President Yudhoyono pointed out that the relationship between Australia and Indonesia is becoming a people-to-people relationship. I must say that during the lunch I thought the avuncular remarks of the Leader of the Opposition about travel warnings and Australian tourists going to Bali were fair enough. I personally am going back to Indonesia for, I think, the sixth time in April.

But I am sorry to have to draw attention to one jarring note in yesterday’s proceedings. That was the speech made in the parliament by the Leader of the Opposition. In only 300 words, he managed to work in two partisan jibes directed at the Prime Minister: one on the subject of people-smuggling and the other on the Prime Minister’s proposal for a new regional forum. The Leader of the Opposition needs to learn that there are times and places when partisan politics are not appropriate, and one of them is when making speeches in front of visiting heads of state. To make partisan jibes in such a speech is inappropriate, undignified and harmful to Australia’s national interests. It is something that John Howard, for example, would never have done.

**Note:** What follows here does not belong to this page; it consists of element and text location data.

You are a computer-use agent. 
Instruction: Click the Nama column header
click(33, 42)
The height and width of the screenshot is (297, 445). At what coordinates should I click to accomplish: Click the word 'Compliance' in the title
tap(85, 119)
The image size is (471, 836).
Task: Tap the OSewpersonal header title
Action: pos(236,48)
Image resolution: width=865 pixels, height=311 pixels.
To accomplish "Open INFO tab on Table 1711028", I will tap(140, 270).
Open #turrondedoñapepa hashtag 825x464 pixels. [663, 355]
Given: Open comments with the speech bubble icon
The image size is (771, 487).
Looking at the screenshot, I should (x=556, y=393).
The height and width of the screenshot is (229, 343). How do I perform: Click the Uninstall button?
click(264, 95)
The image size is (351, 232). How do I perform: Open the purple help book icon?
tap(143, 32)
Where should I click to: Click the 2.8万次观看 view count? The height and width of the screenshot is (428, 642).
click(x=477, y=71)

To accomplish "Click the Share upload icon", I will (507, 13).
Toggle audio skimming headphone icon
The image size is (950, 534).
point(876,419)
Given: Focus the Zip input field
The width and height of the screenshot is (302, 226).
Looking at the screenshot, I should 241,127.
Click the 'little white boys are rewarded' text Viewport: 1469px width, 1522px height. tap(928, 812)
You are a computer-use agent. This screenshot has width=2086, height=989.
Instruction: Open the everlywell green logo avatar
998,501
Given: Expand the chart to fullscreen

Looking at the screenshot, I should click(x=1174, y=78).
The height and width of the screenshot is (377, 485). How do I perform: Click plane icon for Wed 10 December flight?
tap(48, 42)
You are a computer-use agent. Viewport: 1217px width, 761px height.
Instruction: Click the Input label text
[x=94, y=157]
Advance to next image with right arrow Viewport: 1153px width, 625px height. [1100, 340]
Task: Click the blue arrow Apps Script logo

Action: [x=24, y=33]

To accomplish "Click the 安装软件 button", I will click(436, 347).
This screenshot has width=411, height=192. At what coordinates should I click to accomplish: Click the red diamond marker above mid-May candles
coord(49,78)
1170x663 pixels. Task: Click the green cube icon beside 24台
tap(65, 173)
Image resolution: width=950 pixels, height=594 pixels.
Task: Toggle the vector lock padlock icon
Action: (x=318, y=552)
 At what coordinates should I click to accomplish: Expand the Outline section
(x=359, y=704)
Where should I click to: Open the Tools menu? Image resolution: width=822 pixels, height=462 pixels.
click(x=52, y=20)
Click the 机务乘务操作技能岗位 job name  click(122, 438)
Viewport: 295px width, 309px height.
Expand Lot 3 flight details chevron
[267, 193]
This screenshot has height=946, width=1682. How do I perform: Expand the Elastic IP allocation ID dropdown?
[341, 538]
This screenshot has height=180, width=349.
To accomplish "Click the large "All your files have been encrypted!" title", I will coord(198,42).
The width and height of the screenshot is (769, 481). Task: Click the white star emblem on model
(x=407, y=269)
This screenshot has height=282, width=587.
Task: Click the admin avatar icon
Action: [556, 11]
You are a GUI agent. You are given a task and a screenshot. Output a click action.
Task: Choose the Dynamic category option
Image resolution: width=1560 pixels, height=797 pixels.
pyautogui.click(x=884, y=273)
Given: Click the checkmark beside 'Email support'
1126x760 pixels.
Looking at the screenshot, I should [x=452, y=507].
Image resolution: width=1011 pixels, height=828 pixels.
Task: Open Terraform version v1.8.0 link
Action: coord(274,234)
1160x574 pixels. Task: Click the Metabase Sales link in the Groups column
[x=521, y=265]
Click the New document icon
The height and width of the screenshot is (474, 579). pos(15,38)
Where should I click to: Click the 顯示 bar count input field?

No doubt our guests will draw their own conclusions about the man who puts himself forward as Australia’s alternative Prime Minister—although, of course, they are too polite to make any references to his inappropriate remarks. I, however, am not obliged to be so diplomatic. The Leader of the Opposition confirmed the view held by most observers of his behaviour since becoming leader last year that he does not think before he speaks, he always manages to offend someone whatever he says and he never knows when to stop. These are not the qualities Australia wants in a Prime Minister.